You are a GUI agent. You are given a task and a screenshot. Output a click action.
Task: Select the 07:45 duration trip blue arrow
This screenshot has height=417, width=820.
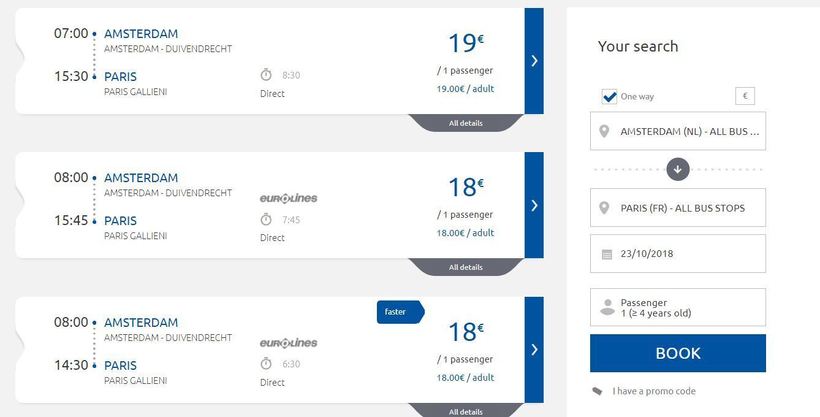coord(534,205)
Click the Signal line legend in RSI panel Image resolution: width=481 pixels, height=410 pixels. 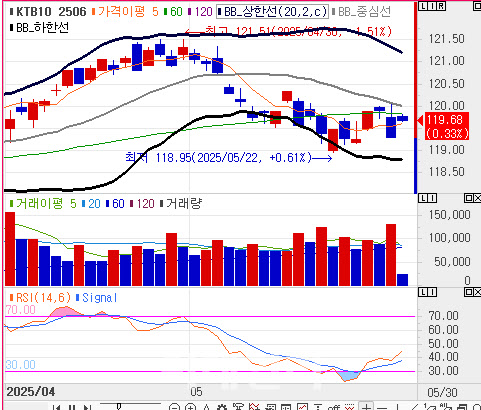(97, 298)
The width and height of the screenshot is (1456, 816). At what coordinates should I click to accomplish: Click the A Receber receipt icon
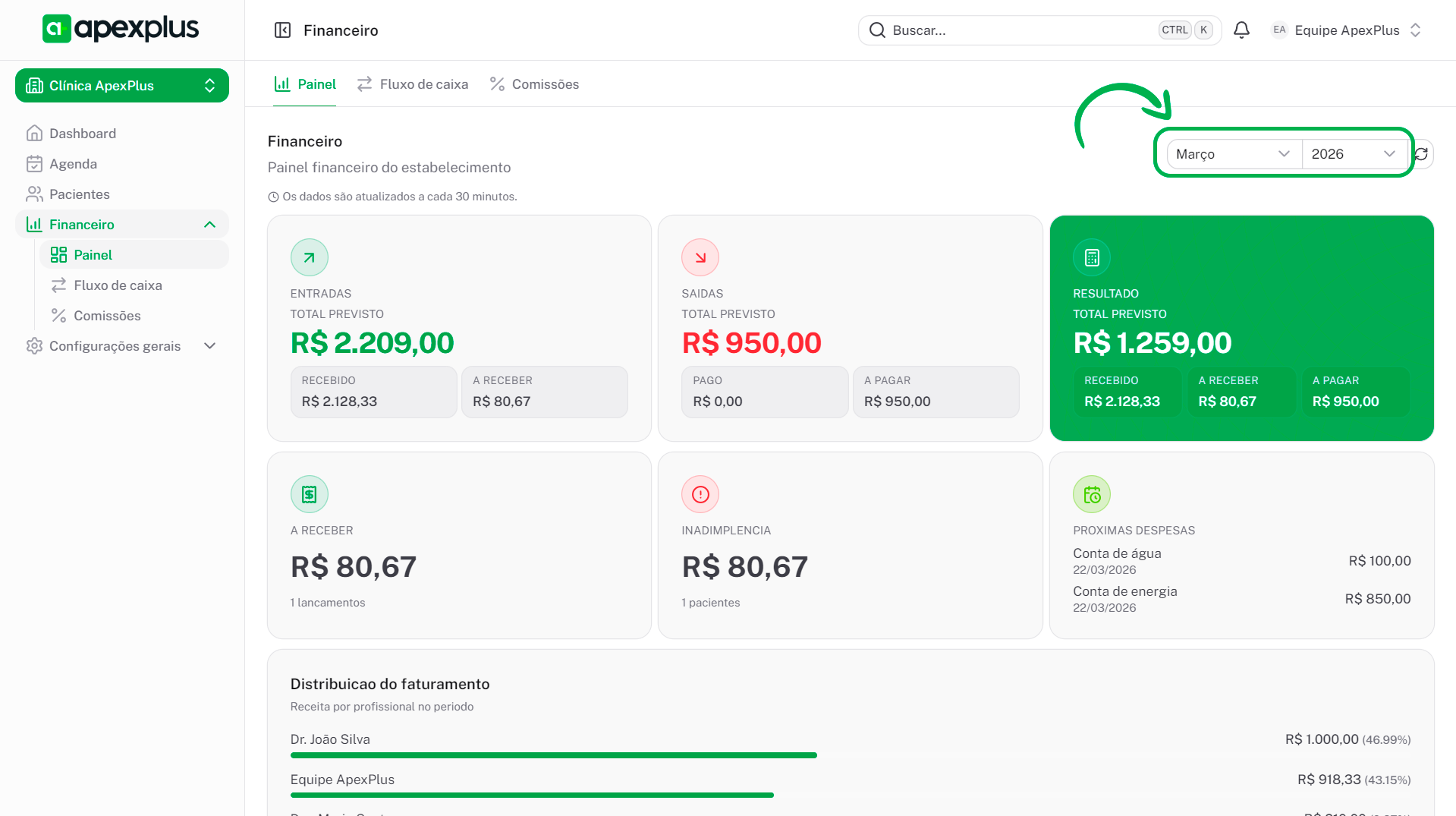click(x=309, y=495)
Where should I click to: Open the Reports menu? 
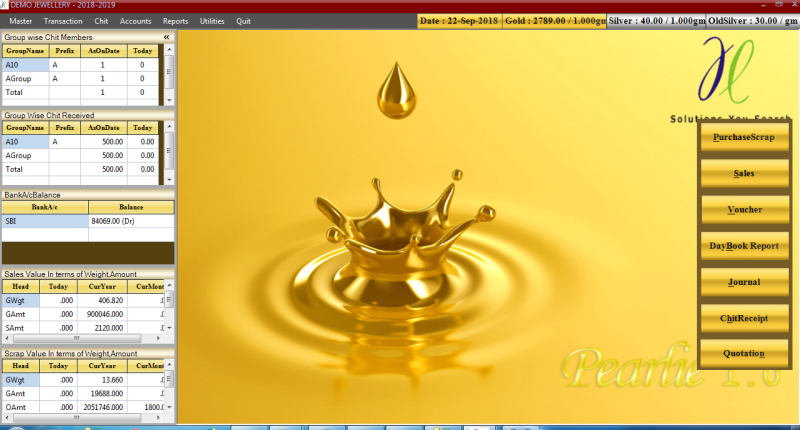175,20
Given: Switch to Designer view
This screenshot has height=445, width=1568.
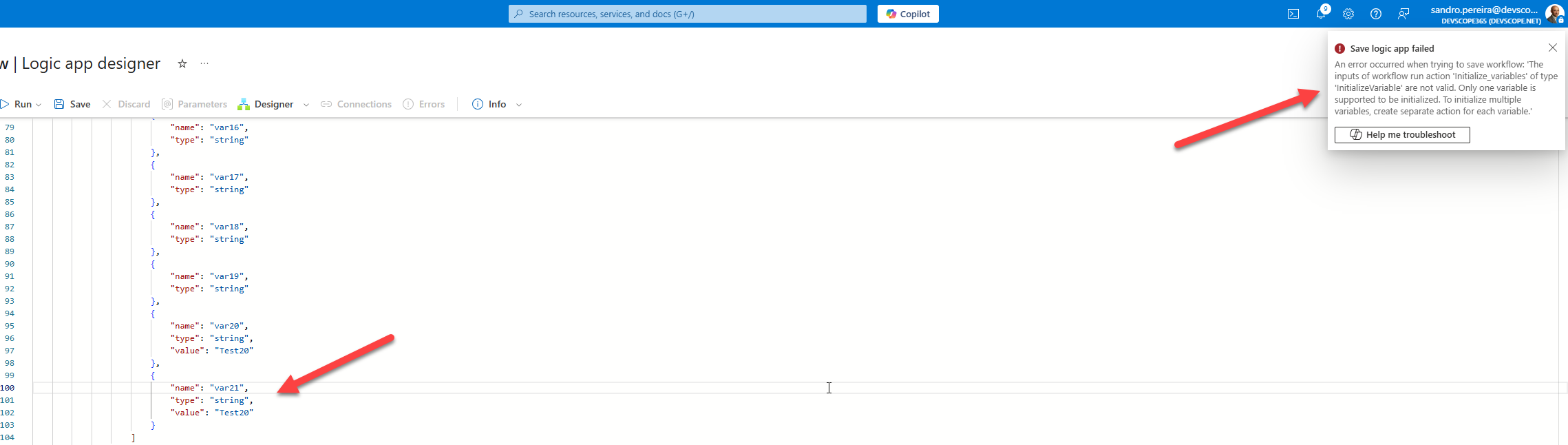Looking at the screenshot, I should 266,104.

[Task brief] From the line that contains "The width and" through the last line of the entries, transcribe every line exactly, leaving out the pictures.

[Reply]
The width and height of the screenshot is (1456, 816). At what coordinates should I click to accomplish: Click the A Receber receipt icon
click(x=309, y=495)
Where should I click to: Open the Reports menu? 
175,20
Given: Switch to Designer view
This screenshot has height=445, width=1568.
Looking at the screenshot, I should 266,104.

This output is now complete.